Colorado attorney general sues Boulder County clerk over same-sex marriage licenses

DENVER - Colorado's Republican attorney general is following through with his threat to sue the Boulder County clerk for issuing same-sex marriage licenses.

A lawsuit filed Thursday by Attorney General John Suthers is the latest escalation in Colorado's gay-marriage legal fight.

"Regretfully, our office was forced to take action against Boulder County Clerk Hillary Hall due to her refusal to follow state law," said Suthers in a statement. "While we would prefer not to sue a government official, Ms. Hall's actions are creating a legal limbo for both the state and the couples whose relationships she wants to champion. That limbo could have tangible and unintended consequences."   
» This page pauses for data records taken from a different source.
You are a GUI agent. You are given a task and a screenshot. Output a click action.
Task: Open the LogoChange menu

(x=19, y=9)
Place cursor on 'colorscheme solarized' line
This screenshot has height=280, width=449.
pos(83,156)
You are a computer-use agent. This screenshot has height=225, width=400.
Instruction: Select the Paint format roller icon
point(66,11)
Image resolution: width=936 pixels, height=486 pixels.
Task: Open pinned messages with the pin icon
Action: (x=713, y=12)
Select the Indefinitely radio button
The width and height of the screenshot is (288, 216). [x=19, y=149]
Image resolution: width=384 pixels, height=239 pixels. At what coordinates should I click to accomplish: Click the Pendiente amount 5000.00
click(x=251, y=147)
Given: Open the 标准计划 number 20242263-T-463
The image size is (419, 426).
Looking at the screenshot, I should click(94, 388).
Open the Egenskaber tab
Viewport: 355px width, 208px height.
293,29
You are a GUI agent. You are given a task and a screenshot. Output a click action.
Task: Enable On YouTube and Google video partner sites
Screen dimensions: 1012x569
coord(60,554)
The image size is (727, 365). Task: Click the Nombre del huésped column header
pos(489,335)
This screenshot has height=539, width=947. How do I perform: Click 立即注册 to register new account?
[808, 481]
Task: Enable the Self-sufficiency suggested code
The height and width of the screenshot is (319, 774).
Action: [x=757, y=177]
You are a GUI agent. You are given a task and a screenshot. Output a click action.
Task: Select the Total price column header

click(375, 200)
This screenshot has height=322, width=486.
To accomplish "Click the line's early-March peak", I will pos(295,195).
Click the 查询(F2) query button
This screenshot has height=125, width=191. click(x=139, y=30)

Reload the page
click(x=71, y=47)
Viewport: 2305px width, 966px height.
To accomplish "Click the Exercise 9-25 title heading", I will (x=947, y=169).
A federal appeals court in Denver ruled last week that same-sex couples have the right to marry. The ruling was put on hold pending appeal.

Boulder County Clerk & Recorder Hillary Hall has been issuing same-sex marriage licenses, despite the stay and warnings from Suthers to stop. Suthers and Democratic Gov. John Hickenlooper have said same-sex marriages should wait until the U.S. Supreme Court settles the marriage question. Colorado's constitution currently bans same-sex marriage.

"The motion we filed yesterday seeks to create a cease fire in the battles over same-sex marriage in Colorado. We created a path forward to efficiently and decisively resolve several ongoing legal proceedings," Suthers explained. "We encouraged Ms. Hall to join us on that path so that she, like her fellow clerks in Denver, Adams, and Jefferson Counties, may be part of the orderly legal process that our system depends upon." 

Boulder County District Judge will hear Suthers' lawsuit on Monday.

The Clerk's Office said a total of 105 same-sex licenses issued since June 25.

Hall issued the following statement regarding the attorney general's filing:

"The Attorney General has filed suit against me in Boulder District Court seeking to force me to violate the fundamental rights of gay and lesbian couples who apply for a marriage license.  Although I've had very little time to review the pleadings filed today, it appears that he is arguing that the constitutionality of Colorado's same sex marriage ban simply isn't relevant.  

"It is unfortunate that our Attorney General is continuing to fight this fight instead of following the example of seven other state attorney generals who have refused to enforce their own state's bans in similar situations. I believe it is a waste of resources for the Attorney General to keep denying people their constitutional right, but that is his prerogative until there is a Supreme Court case squarely addressing the issue. The question now is what public officials like me should do in the meantime.  I think the least harmful and most sensible solution is to issue marriage licenses and avoid the potential of more civil rights violations while this plays out in court.  I hope the court will agree with me."